Quelle est la manip la plus simple (je ne souhaite surtout pas reinstaller windows).

Merci à vous.

Cordialement, 
Mad.


----------



## Kiyoshi (20 Novembre 2006)

Bonjour !

Voila je serais toi je tenterais d'utiliser Partition Magic, mais voila je ne sais pas du tout si il est capable de redimensionner des partion sur un macbook, je serais toi j'attendrais des témoignages, car je ne suis vraiment pas sur, et je ne souhaite que tu plante ta partition windows ou les deux...

A bientôt !!!


----------



## Mad (20 Novembre 2006)

J'ai tenté le redimensionnement avec Partition Magic Version enregistré commerciale derniere version et celui ci plante au démarrage.

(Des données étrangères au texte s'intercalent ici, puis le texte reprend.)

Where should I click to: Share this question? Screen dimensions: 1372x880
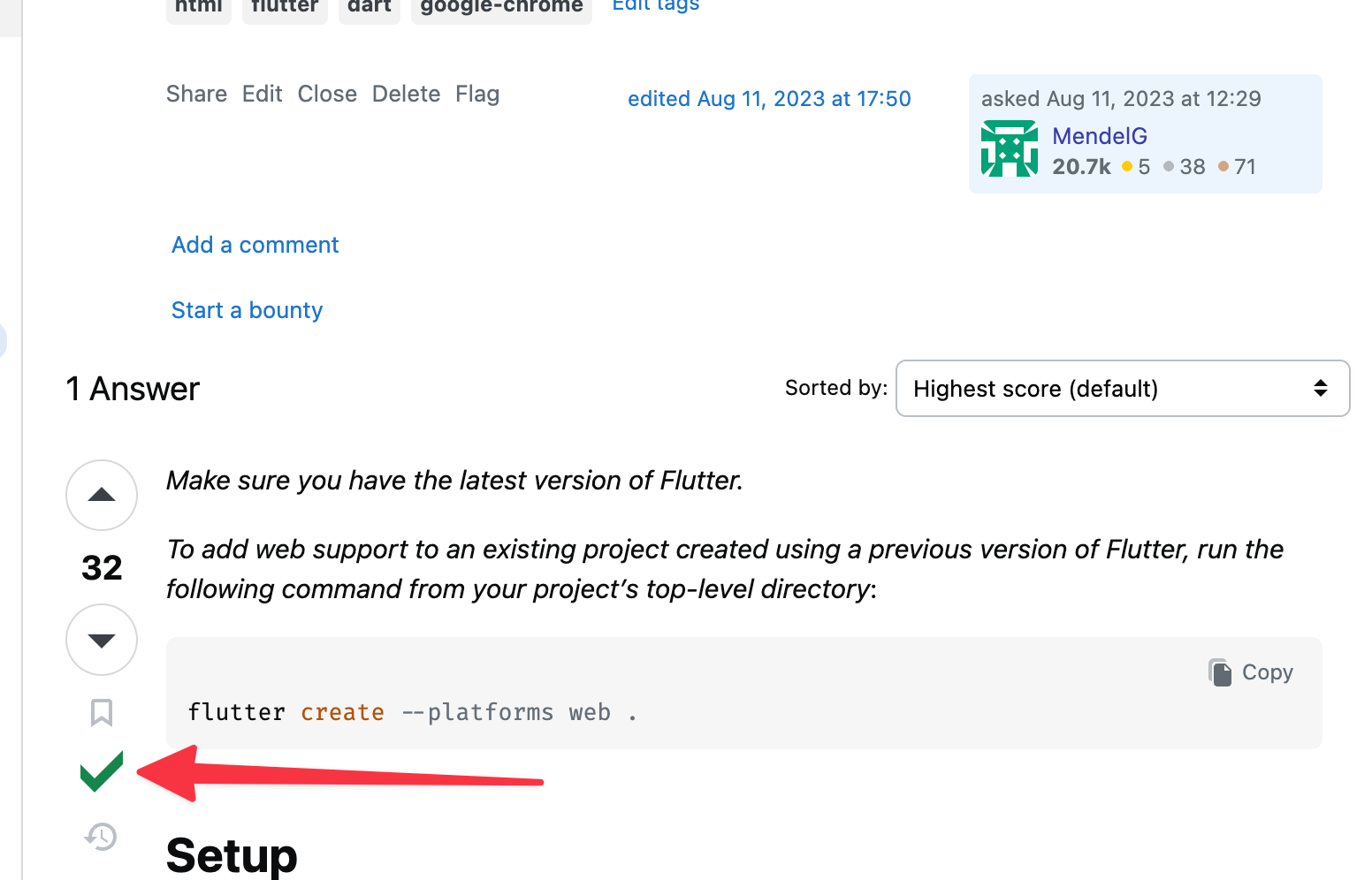(196, 94)
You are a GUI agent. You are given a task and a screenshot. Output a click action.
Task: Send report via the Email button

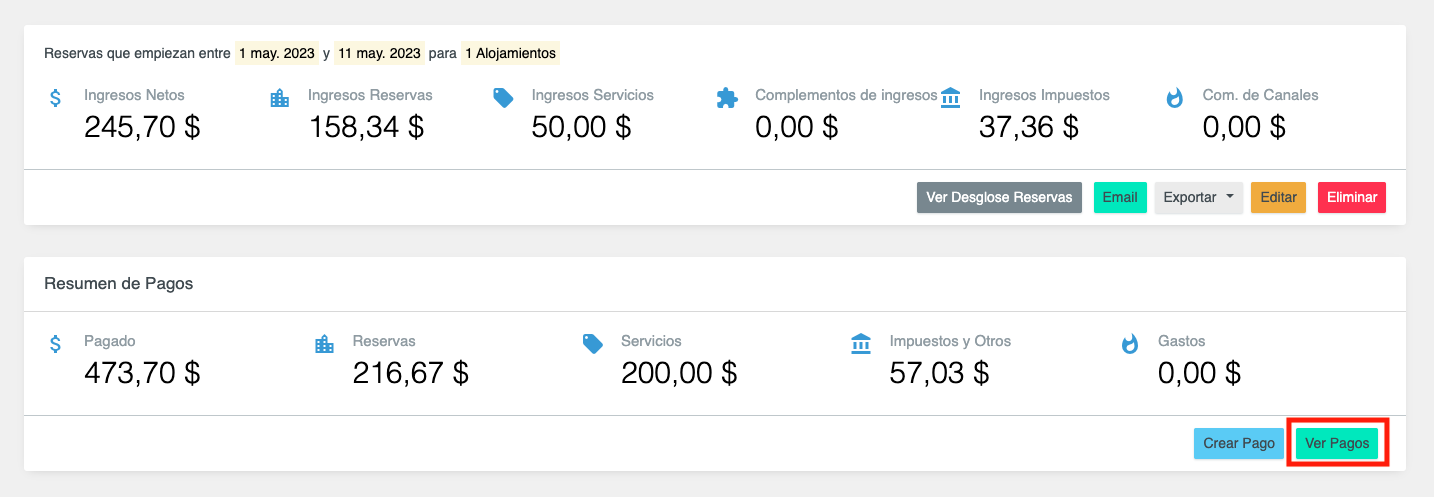pos(1119,198)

Partition magic ne peut pas faire ces travaux.

J'ai parcouru un peu les forums Apple (en anglais) sur ce sujet precis de redimensionnement mais...

1, je ne suis pas expert ni en mac ni en anglais

En gros d'apres ce que j ai compris, cela consisterai à faire une image de la partition Windows avec tout ce qu'elle contient, supprimer la partition Windows a l aide de boot camp, reinstaller Bootcamp et copier l'image de la partition windows dans l'emplacement de la nouvelle partition redimensionner a la dimension voulu.

mais....j'ai vraiment peur de faire des erreurs de manip.

Merci de votre aide.

Cordialement, 
BELMONTE FABIEN.


----------



## Anonyme (20 Novembre 2006)

Evite d'alouer 15go pour une utilisation de 15 go, sinon ton windows va ramer à mort !! Il faut quelques go de marge.


----------



## Mad (20 Novembre 2006)

Pas de probleme, je connais bien windaube, 5% de plus est obligatoire pour un fonctionnement correct de la machine.

le probleme est de faire toute la manip d avant.....


----------



## Zarvox (20 Novembre 2006)

J'ai la solution et gratos en plus ! 

Comme tu est novice je ne vais pas te donner les commandes à entrer dans le terminal mais la méthode full graphique.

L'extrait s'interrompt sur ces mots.